• Instruções do exercício
Reproduza na íntegra o texto sobre Cecília Meireles, sem mudar uma palavra.

• Fonte
---*---

EPIGRAMA
Adoro Cecília Meireles. Ela foi a primeira poeta que li por livre e espontânea vontade, sem ter sido por imposição dos professores de Língua Portuguesa e Literatura. Ainda era criança, e eu a conheci ao passar por uma banca de livros usados, no calçadão das Lojas Americanas ("point" famoso entre os jovens naquela época). O livro era "Olhinhos de Gato." Já li e reli aquele livro tantas vezes... e nunca me cansei dele. A poesia e a prosa de Cecília Meireles falam ao coração de quem as lê de maneira suave e eficaz. Hoje, ainda tenho aquele livro, e mais alguns que adquiri ao longo da vida.

---*---

• Dados coletados
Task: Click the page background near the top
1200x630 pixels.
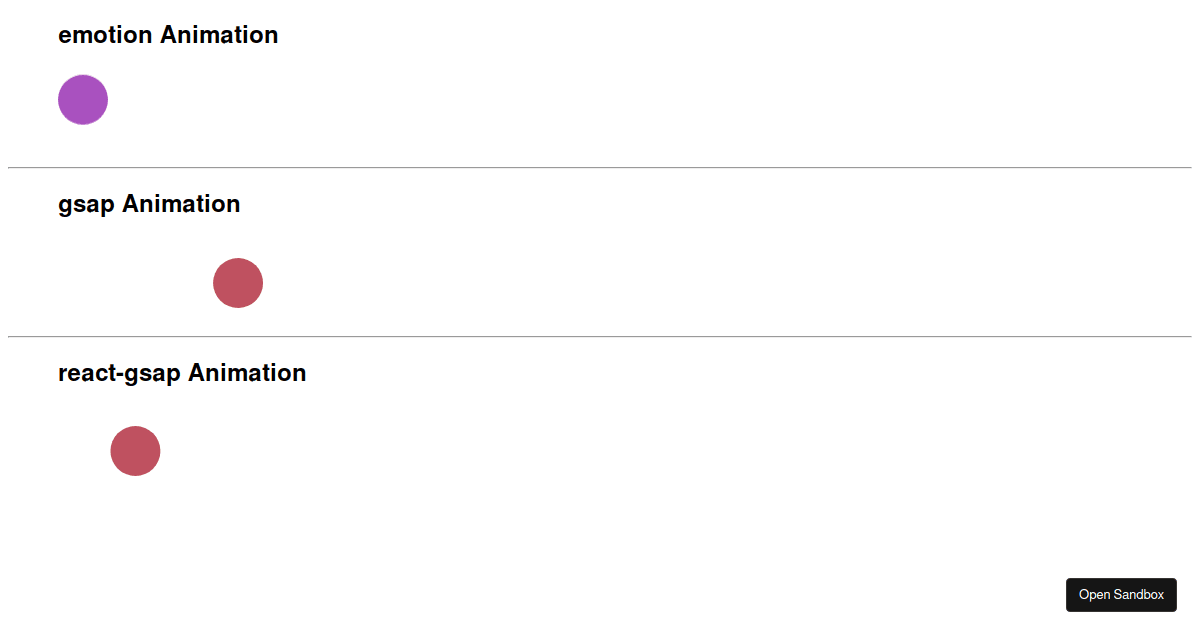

---*---

• Resultado
EPIGRAMA
Adoro Cecília Meireles. Ela foi a primeira poeta que li por livre e espontânea vontade, sem ter sido por imposição dos professores de Língua Portuguesa e Literatura. Ainda era criança, e eu a conheci ao passar por uma banca de livros usados, no calçadão das Lojas Americanas ("point" famoso entre os jovens naquela época). O livro era "Olhinhos de Gato." Já li e reli aquele livro tantas vezes... e nunca me cansei dele. A poesia e a prosa de Cecília Meireles falam ao coração de quem as lê de maneira suave e eficaz. Hoje, ainda tenho aquele livro, e mais alguns que adquiri ao longo da vida.